O Tribunal Superior Eleitoral vai adotar, pela primeira vez, tradução simultânea para línguas indígenas nas audiências públicas que irão debater as regras das Eleições Gerais de 2026. A medida, segundo o próprio TSE, será aplicada durante as transmissões ao vivo dos encontros marcados para os dias 3 e 4 de fevereiro, às 10h, e 5 de fevereiro, às 11h, no canal oficial da Corte no YouTube.
A iniciativa partiu do vice-presidente do tribunal e relator das resoluções eleitorais, ministro Nunes Marques, com a proposta de ampliar o acesso, fortalecer a diversidade e garantir maior participação de povos originários nas discussões sobre o processo eleitoral. Para isso, o tribunal contará com intérpretes das línguas Tikuna, Yaathe, falada pelo povo Fulni-ô, e Kaingang, além de tradutores-intérpretes de Línguas Indígenas de Sinais.
O magistrado também relatou a Consulta nº 0600222-07, julgada em fevereiro de 2024, que estabeleceu que candidaturas indígenas registradas por partidos e federações terão direito à distribuição proporcional de recursos do Fundo Partidário, do Fundo Especial de Financiamento de Campanha e do tempo gratuito de rádio e televisão, nos mesmos critérios já aplicados às candidaturas de pessoas negras. Essa regra agora integra as minutas de resoluções submetidas ao debate público.

“A democracia incorpora demandas por igualdade, respeito a direitos, participação política e justiça social. Esse avanço representa passo importante na inclusão política dos povos originários, ao ampliar a pluralidade nas nossas instituições”, ressaltou o ministro Nunes Marques.
A ação dialoga com a Resolução nº 74/135 da ONU, que declarou 2022 a 2032 como a Década Internacional das Línguas Indígenas, além de contribuir para a meta de redução das desigualdades prevista na Agenda 2030.

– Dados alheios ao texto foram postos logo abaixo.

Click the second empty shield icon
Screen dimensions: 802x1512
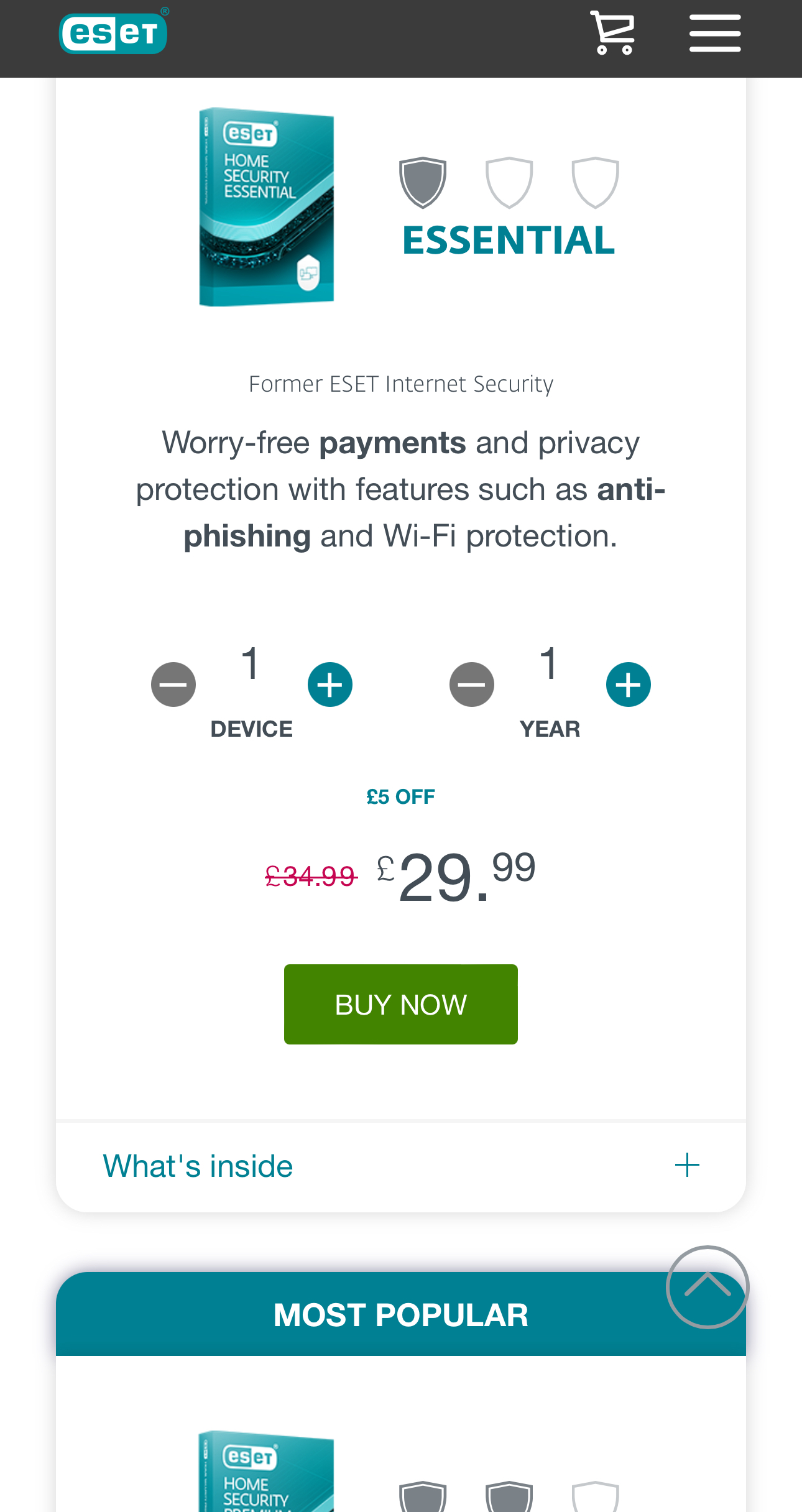[509, 182]
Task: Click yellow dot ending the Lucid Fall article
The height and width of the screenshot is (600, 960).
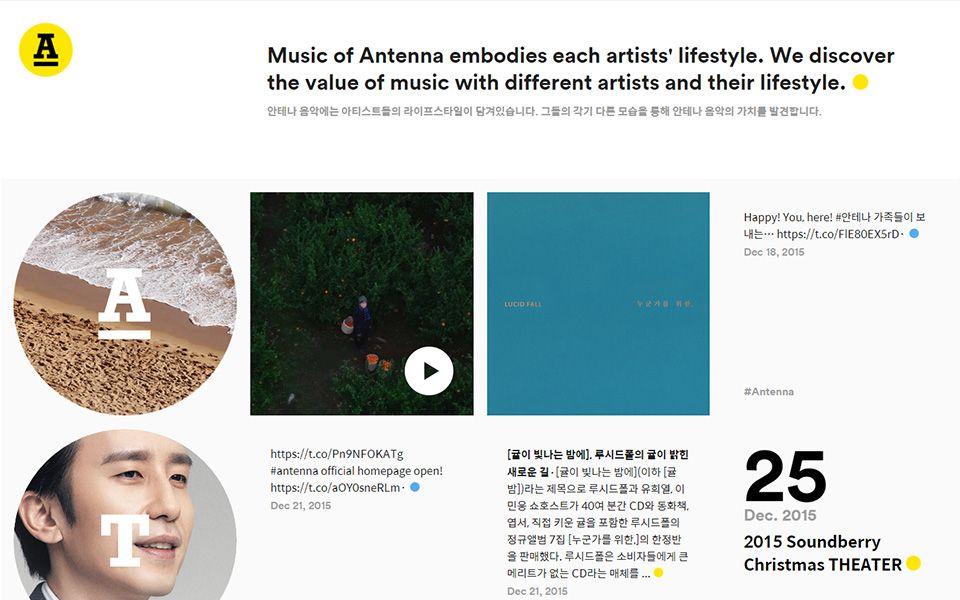Action: [658, 573]
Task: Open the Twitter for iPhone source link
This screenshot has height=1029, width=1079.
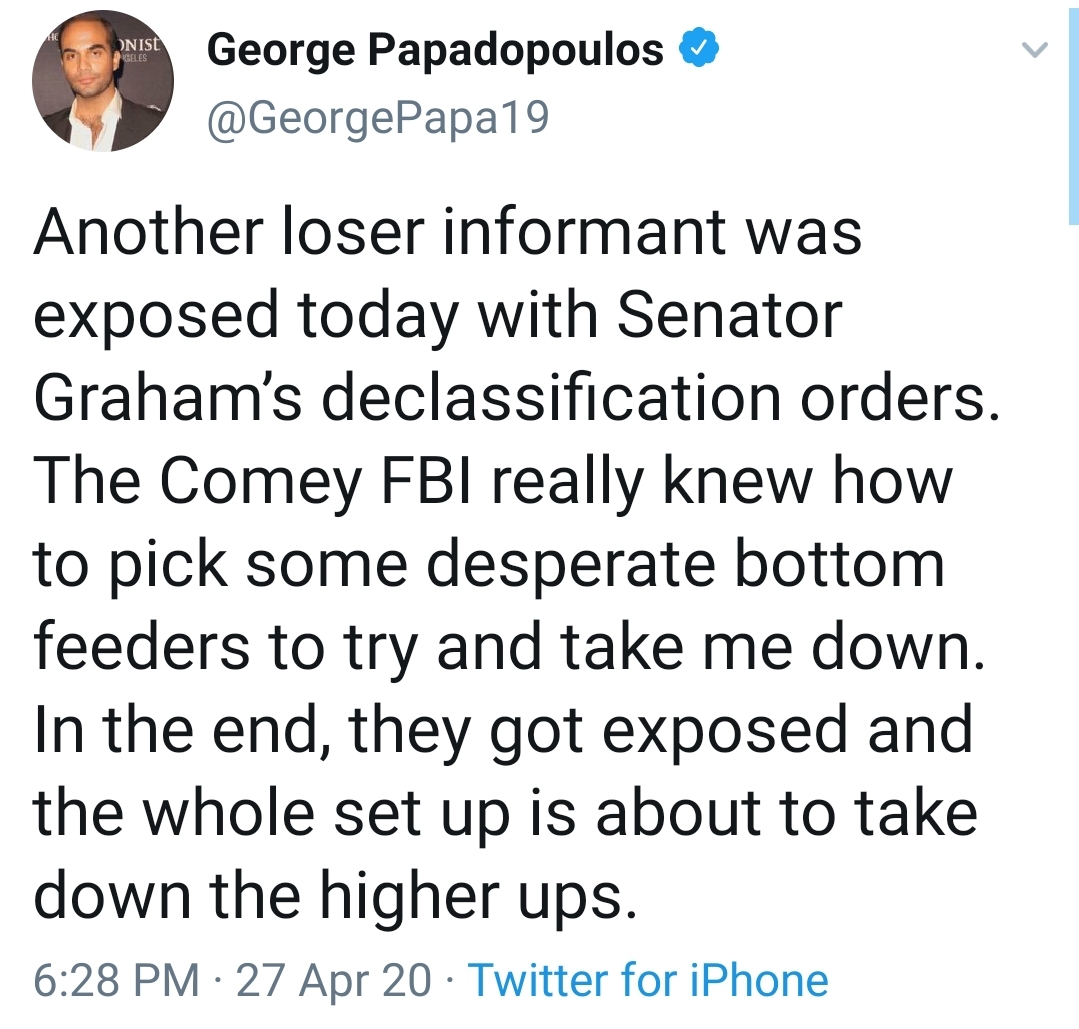Action: pos(648,980)
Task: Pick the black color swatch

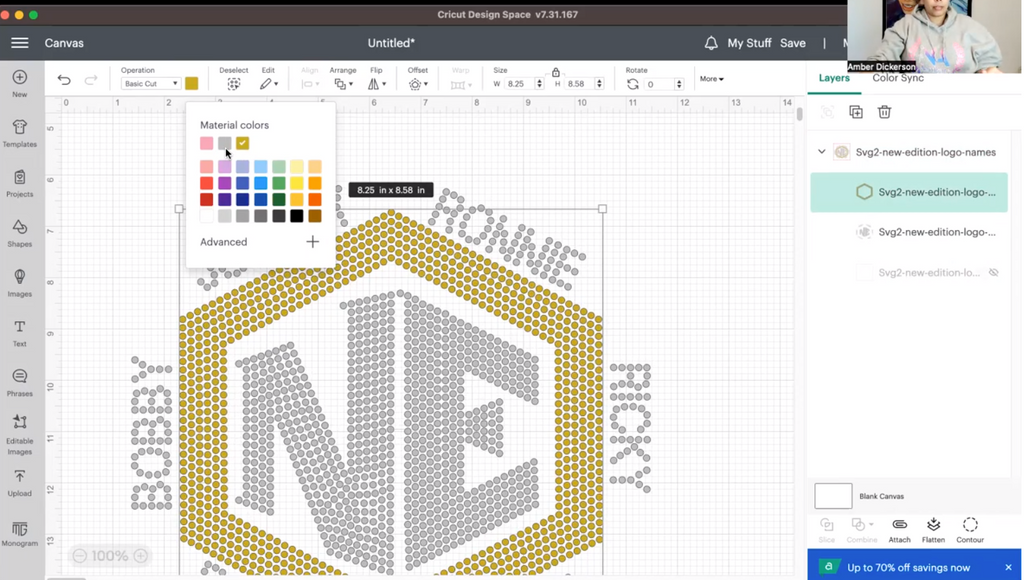Action: tap(297, 216)
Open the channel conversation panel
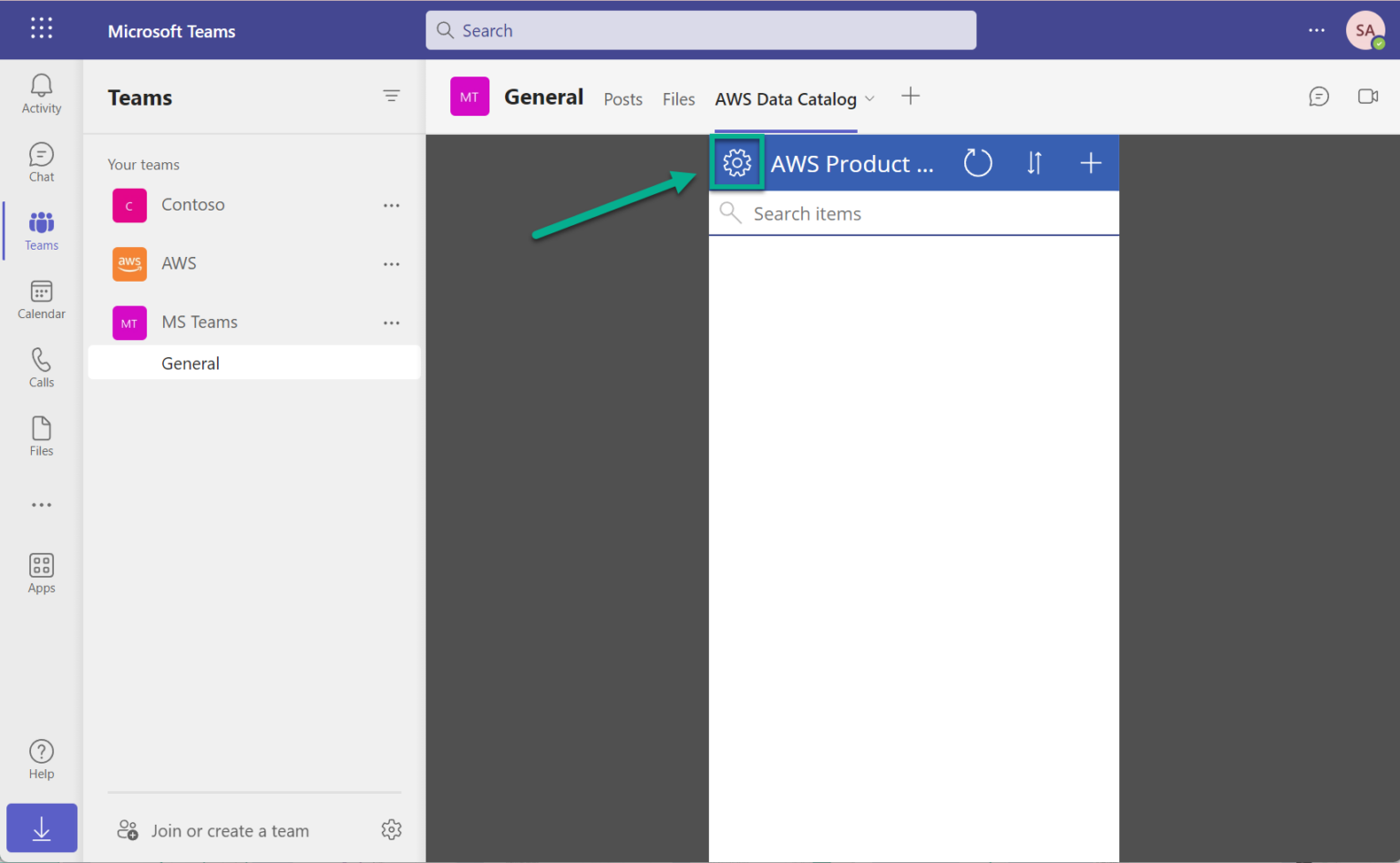The height and width of the screenshot is (863, 1400). pyautogui.click(x=1319, y=96)
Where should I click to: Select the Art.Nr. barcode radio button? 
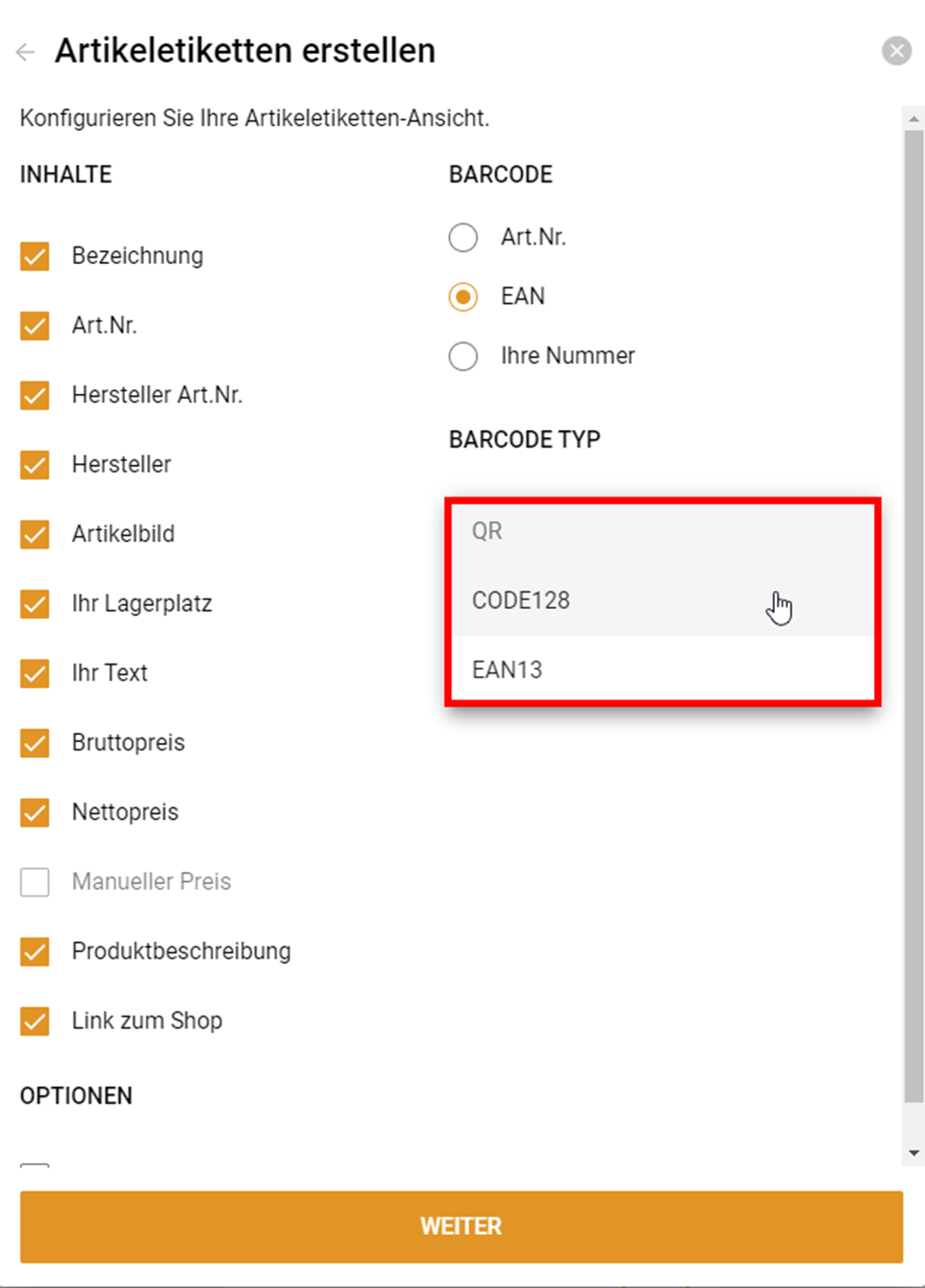click(x=463, y=238)
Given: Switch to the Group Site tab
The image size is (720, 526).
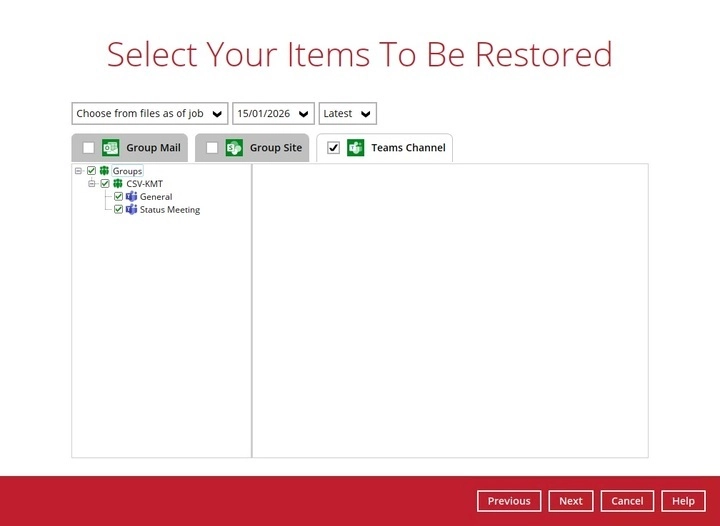Looking at the screenshot, I should [x=276, y=148].
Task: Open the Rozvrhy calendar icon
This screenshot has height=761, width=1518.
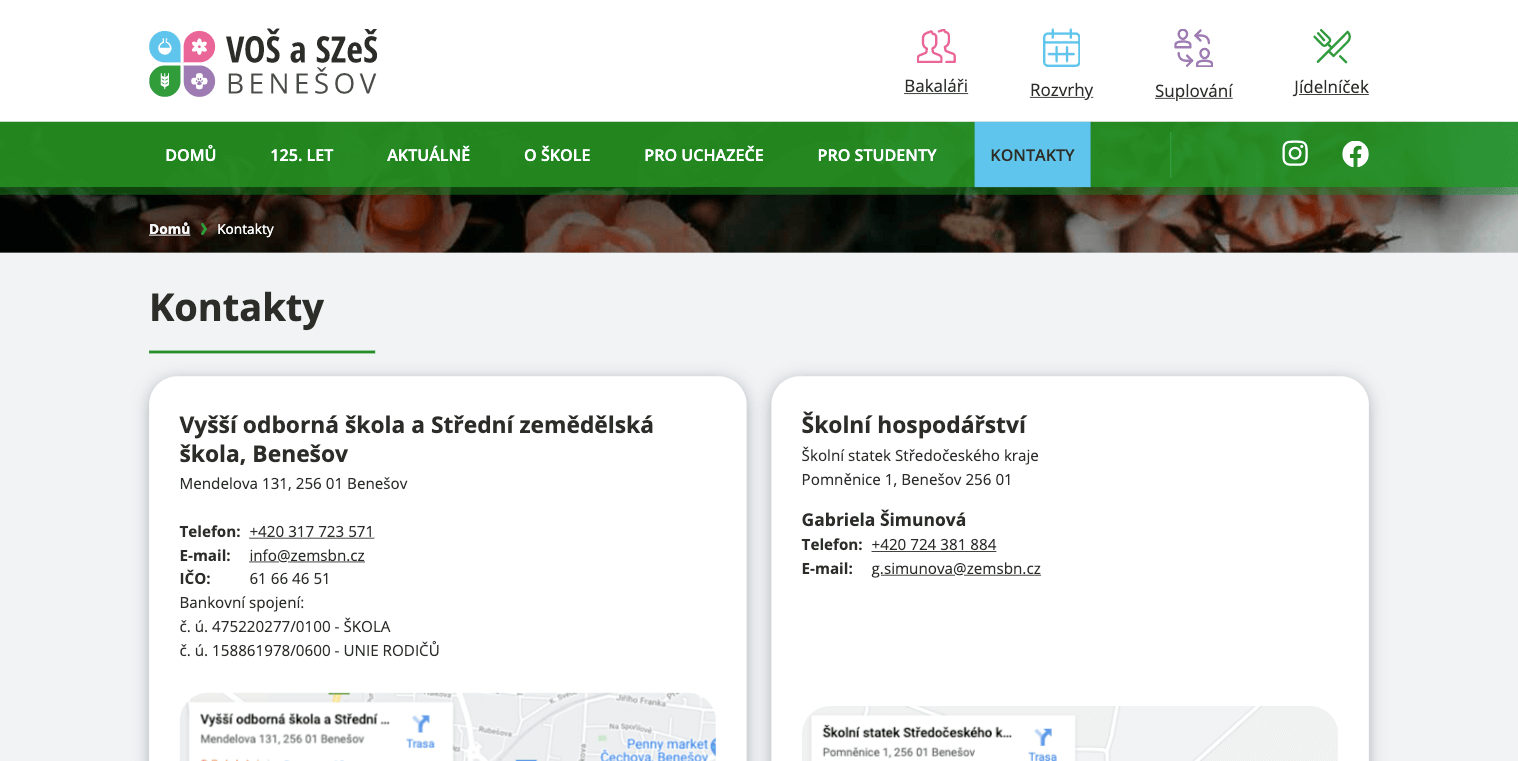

Dados do Censo 2022 do IBGE indicam que o Brasil reúne 391 etnias e 295 línguas indígenas. Tikuna e Kaingang estão entre as mais faladas. A escolha considerou número de falantes, vitalidade das línguas e alcance territorial, além de registros no cadastro eleitoral. As audiências serão realizadas de forma híbrida, com participação presencial e remota, direto da sede do TSE, em Brasília.